Insurgents who survived fled to the south, where the most hard-core fighters are said to have holed up in a 500-yard strip at the edge of the desert.
On Monday, the pounding of rebel positions continued in the south. Street-to-street combat prevailed in what U.S. commanders called the last stand for the guerrillas, including what U.S. officials said were cadres of volunteers from Arab countries and elsewhere in the Muslim world.
Marines in the south say they have found trenches, other fortifications and what they described as an underground guerrilla training complex. The military dropped a 2,000-pound bomb on the complex, the largest munition used here to date.
U.S. forces used tank rounds and dropped a 500-pound bomb on a mosque complex where Marines say insurgents were hiding. The bomb sent clouds of black and gray smoke into the air.

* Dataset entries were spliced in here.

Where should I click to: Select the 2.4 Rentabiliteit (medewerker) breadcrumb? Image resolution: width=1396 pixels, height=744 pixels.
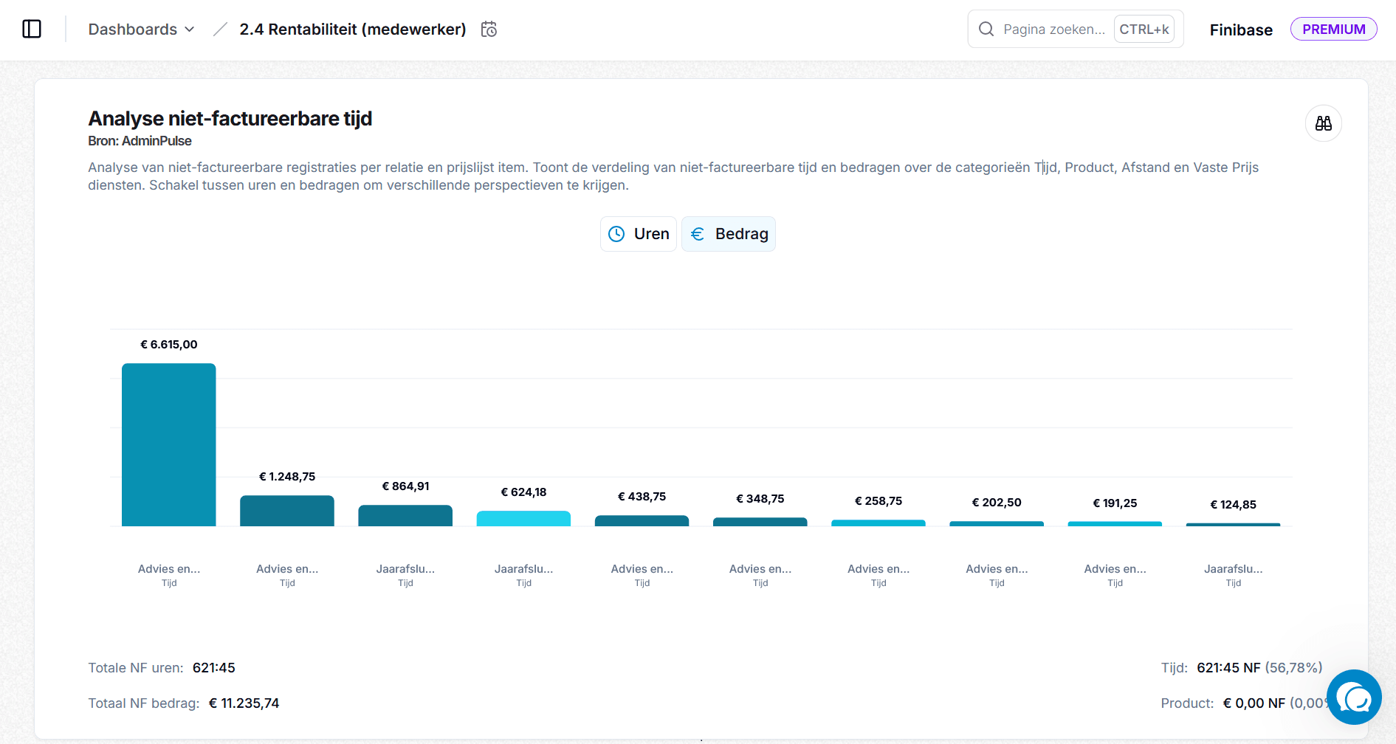pos(352,29)
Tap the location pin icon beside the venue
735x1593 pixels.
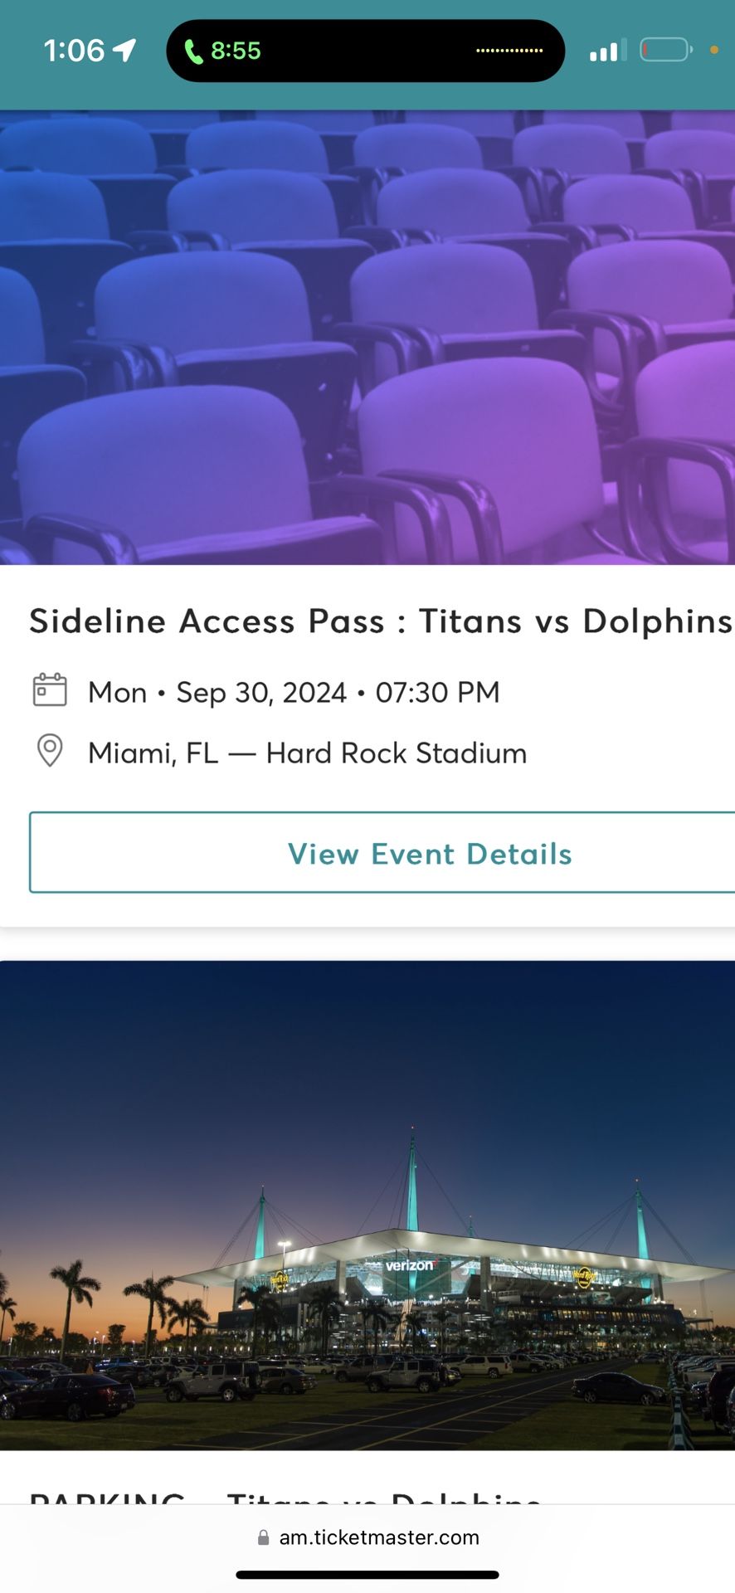50,751
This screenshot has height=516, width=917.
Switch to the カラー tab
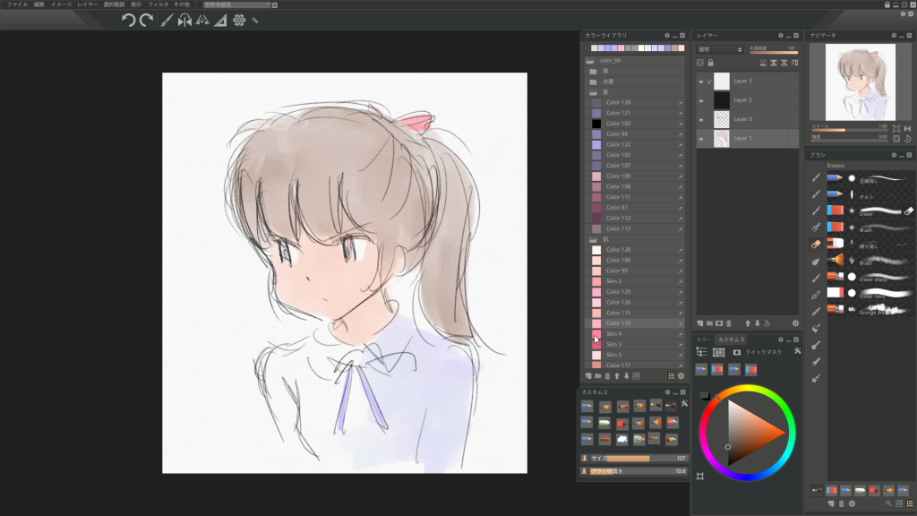(704, 340)
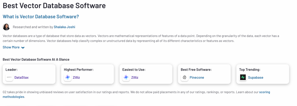Viewport: 297px width, 106px height.
Task: Click Zilliz logo under Easiest to Use
Action: pyautogui.click(x=126, y=78)
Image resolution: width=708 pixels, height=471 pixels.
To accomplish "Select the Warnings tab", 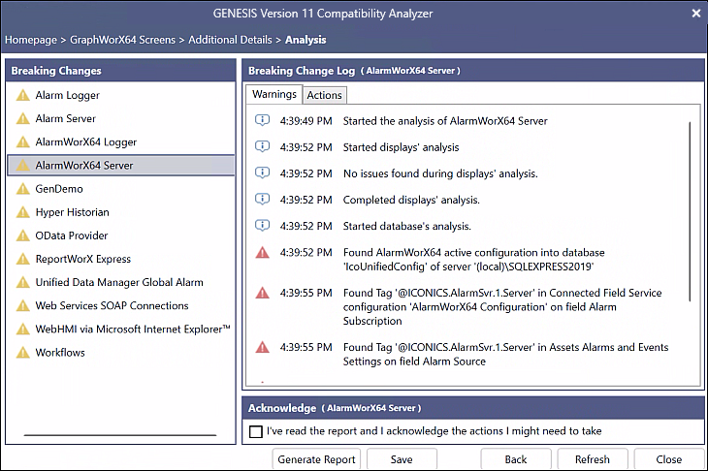I will pyautogui.click(x=274, y=94).
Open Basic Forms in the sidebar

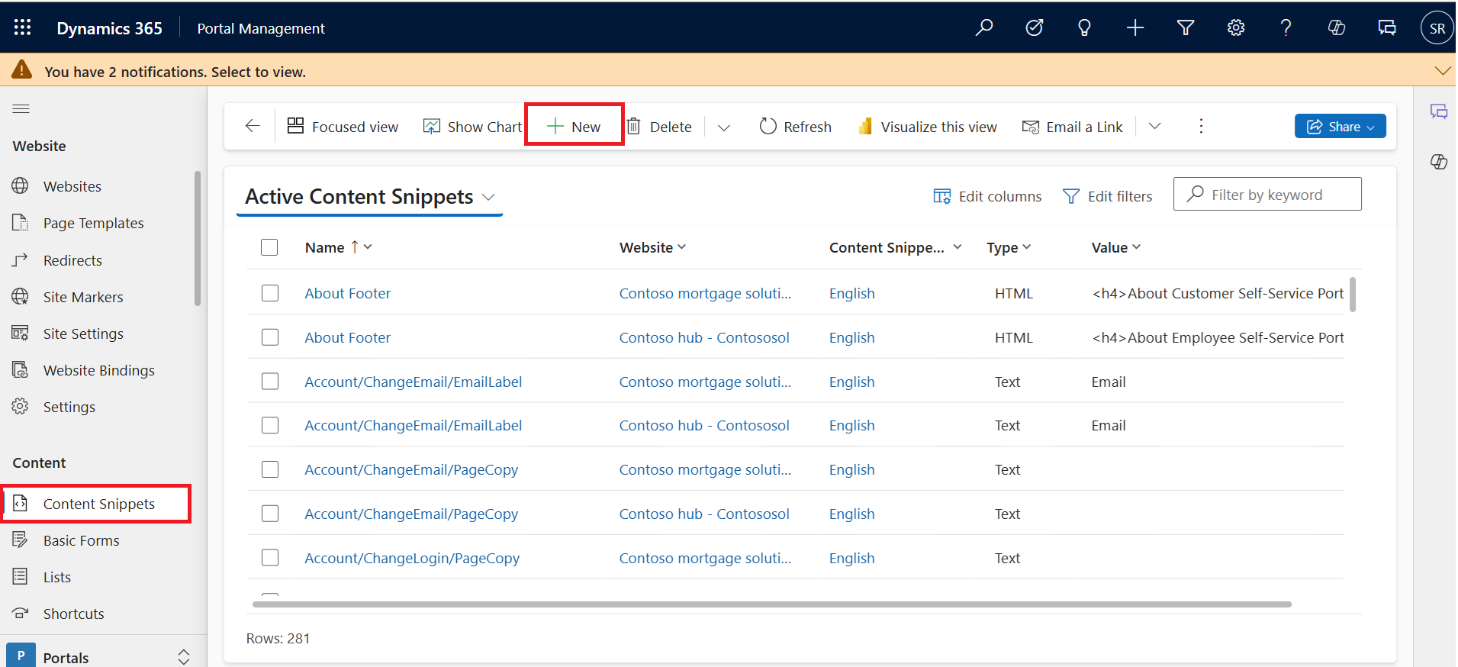coord(81,540)
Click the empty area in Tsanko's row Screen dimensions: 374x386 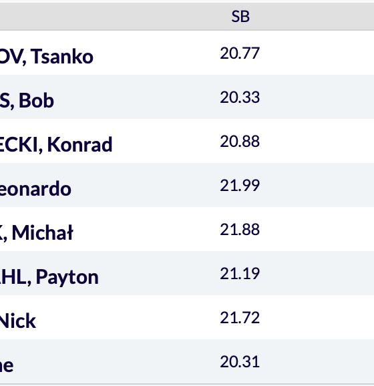click(318, 53)
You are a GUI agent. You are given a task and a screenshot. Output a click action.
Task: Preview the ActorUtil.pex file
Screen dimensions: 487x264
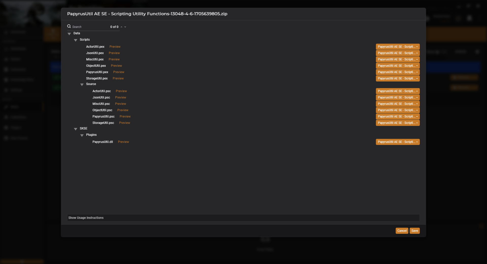click(115, 47)
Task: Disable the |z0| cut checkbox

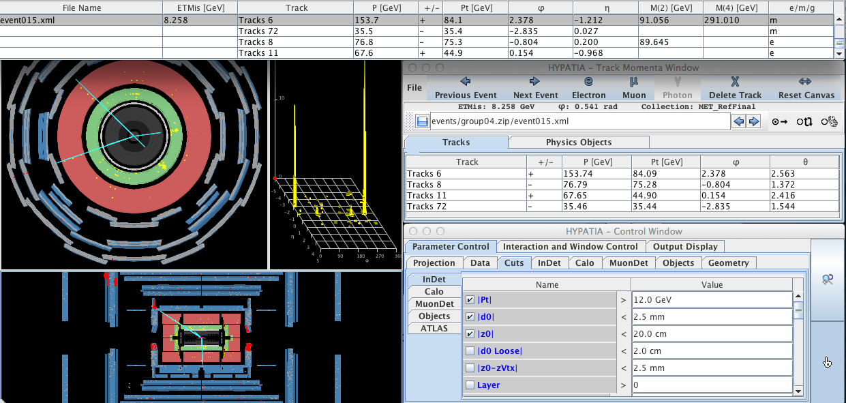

Throughout the city, Marines have been uncovering weapons caches: houses and semitrailers stuffed with rockets, hand grenades, land mines and surface-to-air missiles. Troops have discovered bomb factories and, in one case, a site with three car bombs, ready to go.
Elsewhere, Marines have discovered homes where hostages were held and executed, officials say. The evidence, commanders say, suggests that Fallouja was a main base for the insurgency, funneling weapons, car bombers and recruits throughout Iraq.
“This was not a functioning city.... This was an armed camp,” Tucker said. “This [was] the seventh circle of hell for terrorists. Everything they need -- the torture houses, the weapons caches, the population, the sanctuary, the training camps -- it was all right here for them. It’s not anymore.”
The insurgency extends well beyond this city -- and has flared in Mosul and elsewhere as U.S.-led troops captured Fallouja.
Marine commanders are optimistic that pacifying Fallouja signals the beginning of the end for the insurgency, which has thwarted U.S. plans in Iraq for 18 months and inflicted thousands of casualties on U.S. troops.
“I think it is a turning point,” said Maj. Gen. Richard F. Natonski, who heads the 1st Marine Division. “With the fall of Fallouja, the insurgents no longer have a sanctuary.... That will help break the back of the insurgency.”